▶ Dataset extract

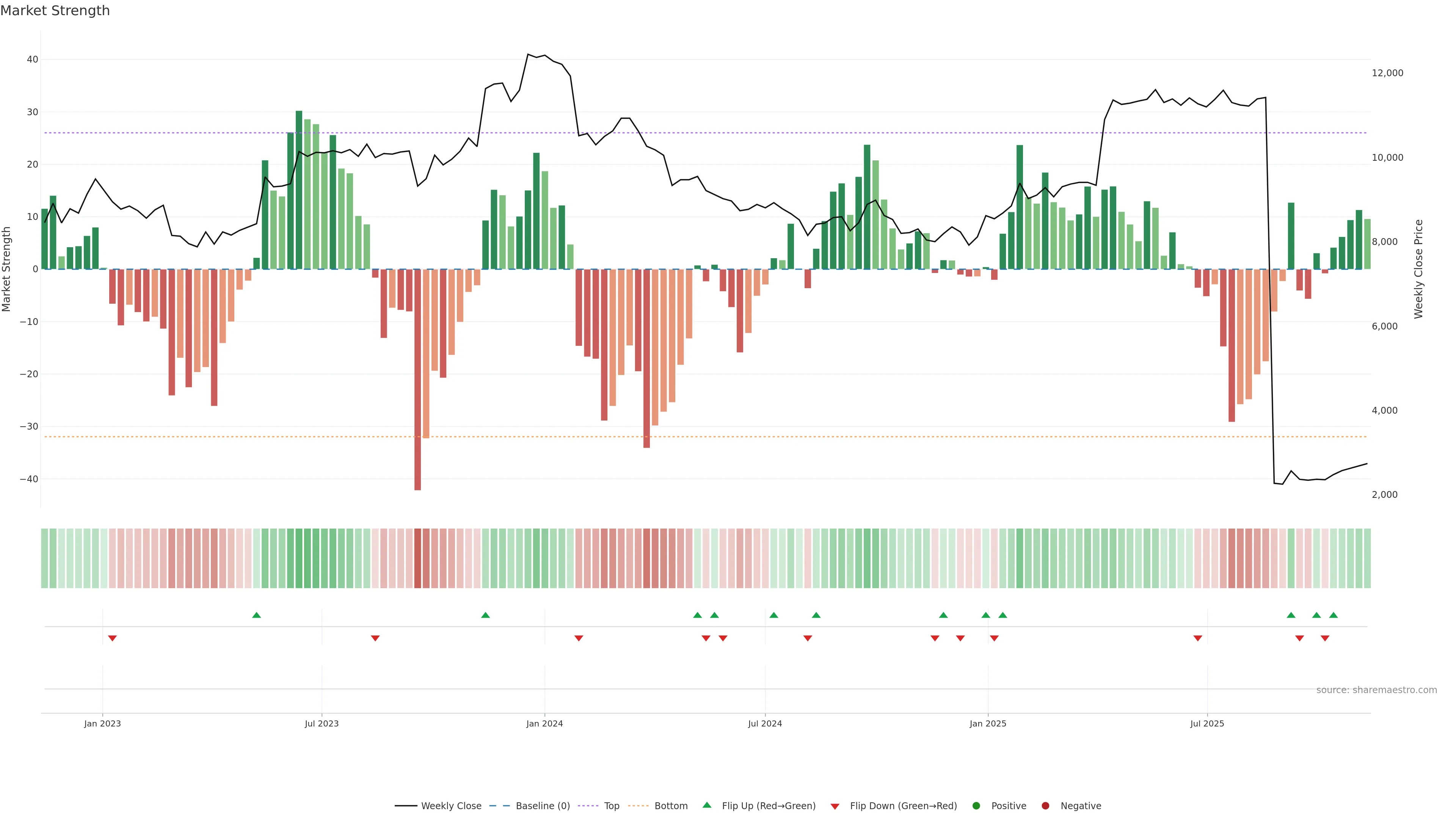
Task: Click the green Positive legend dot
Action: pyautogui.click(x=976, y=806)
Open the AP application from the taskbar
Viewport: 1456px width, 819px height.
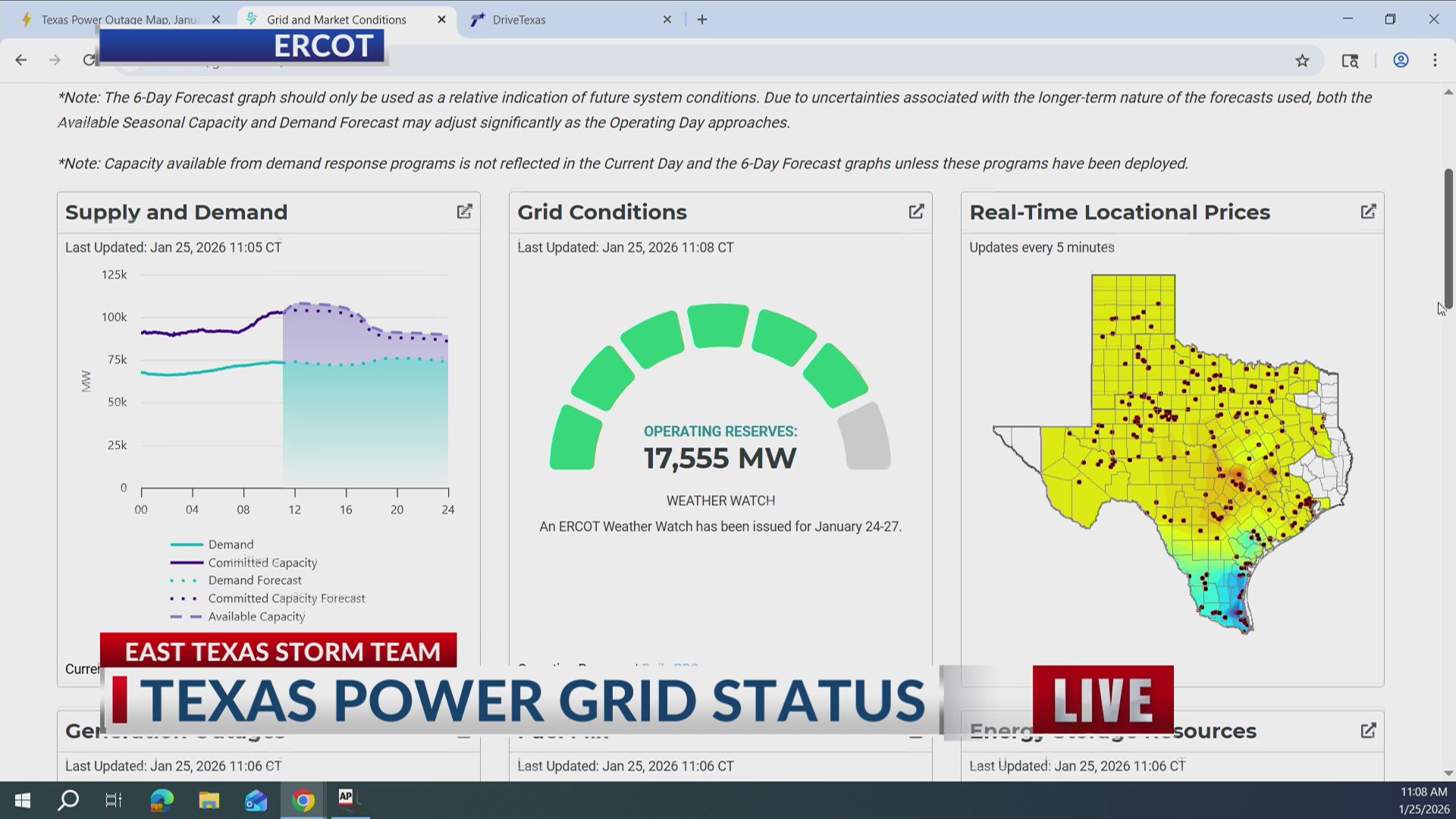point(347,800)
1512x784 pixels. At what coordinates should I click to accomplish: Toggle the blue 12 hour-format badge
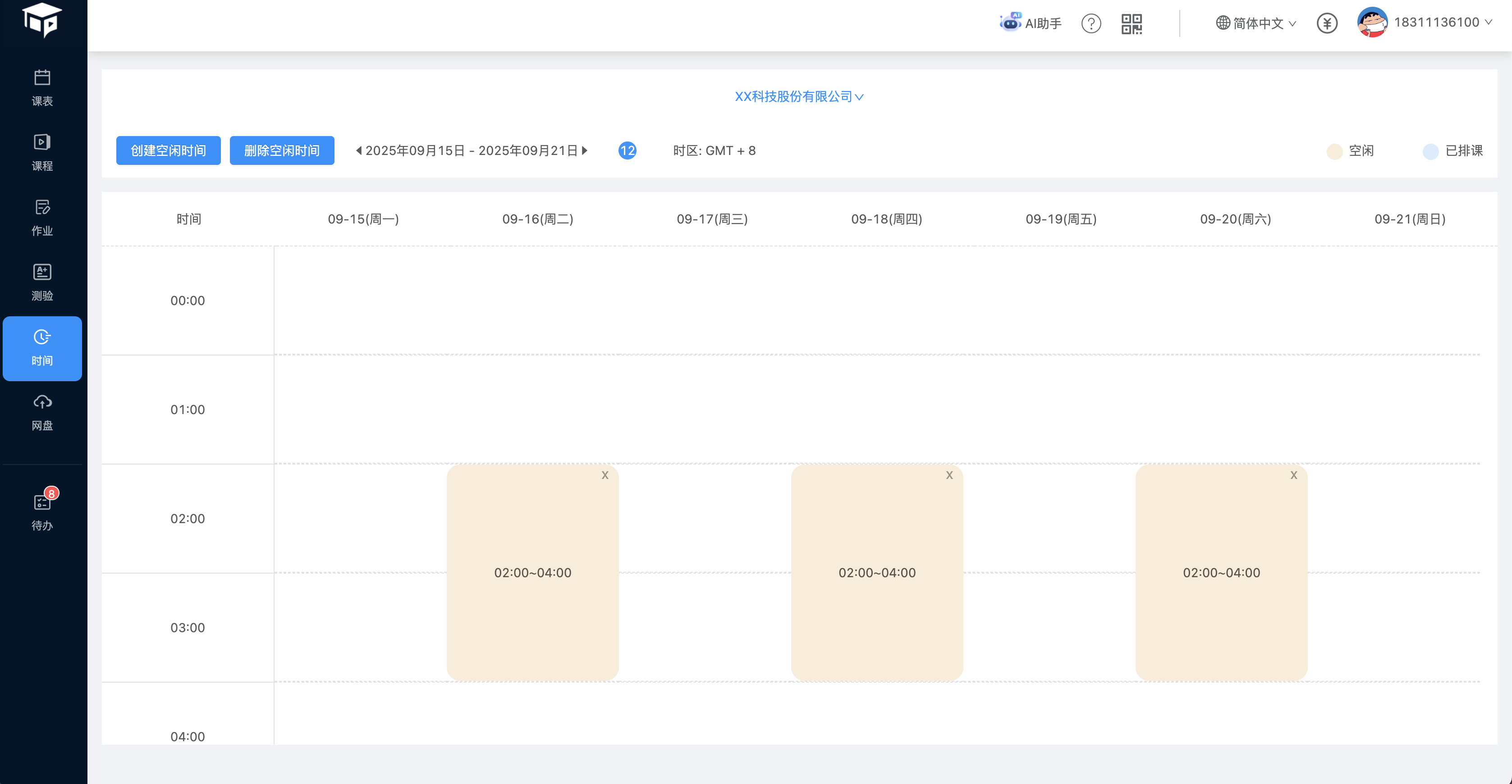click(627, 151)
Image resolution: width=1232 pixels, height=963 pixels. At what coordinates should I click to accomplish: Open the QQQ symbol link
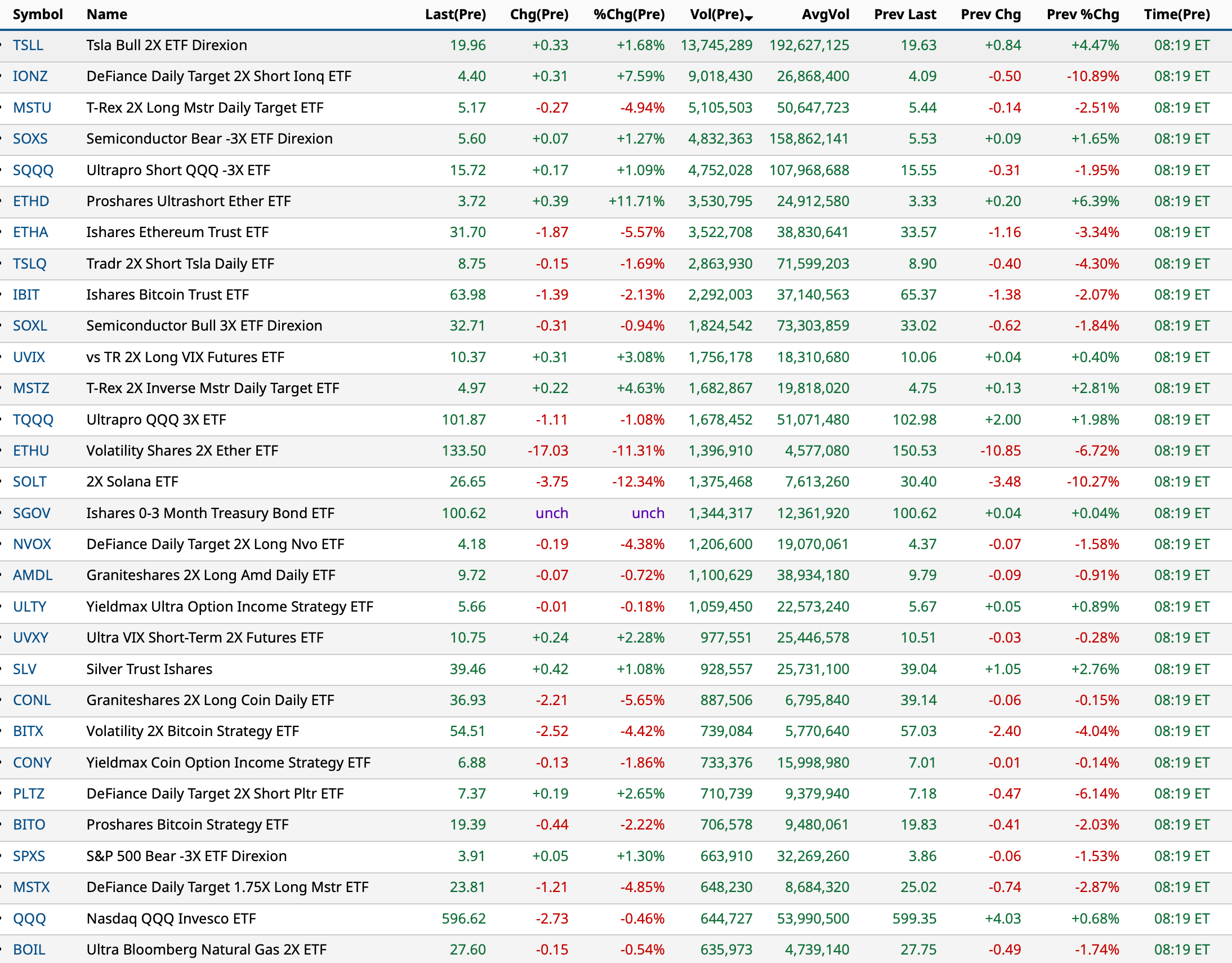[29, 919]
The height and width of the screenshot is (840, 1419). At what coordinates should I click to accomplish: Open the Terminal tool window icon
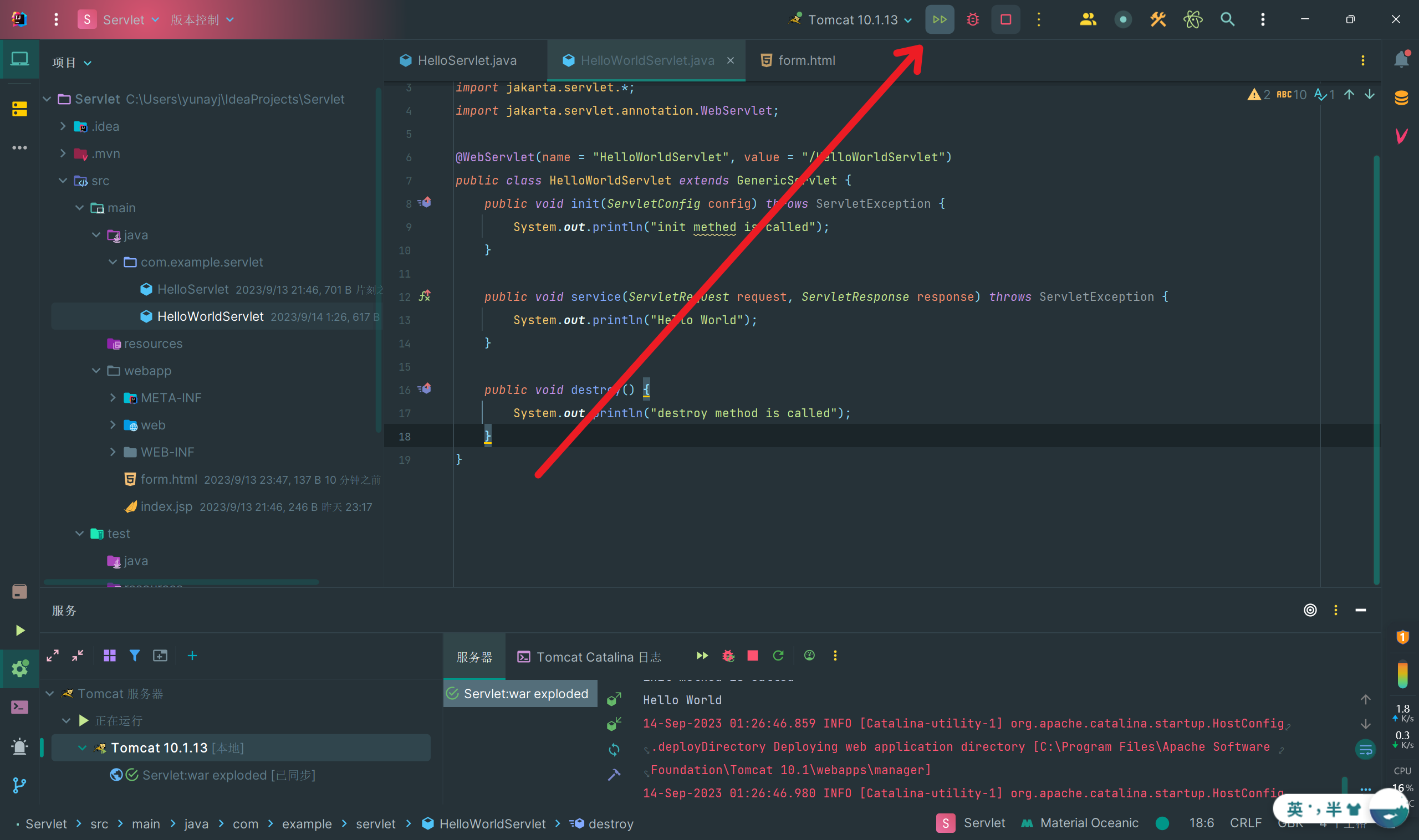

▶ About this exercise
No pictures should appear in the copy. Reproduce exactly the lines from the line containing "Open the AP application from the taskbar" through the last line of the data, inclusive.

▶ Expected answer
Open the AP application from the taskbar
Viewport: 1456px width, 819px height.
point(347,800)
1512x784 pixels. At what coordinates should I click to accomplish: Toggle the blue 12 hour-format badge
click(627, 151)
Image resolution: width=1232 pixels, height=963 pixels. At what coordinates should I click to accomplish: Open the QQQ symbol link
[29, 919]
The height and width of the screenshot is (840, 1419). At what coordinates should I click to accomplish: Open the Terminal tool window icon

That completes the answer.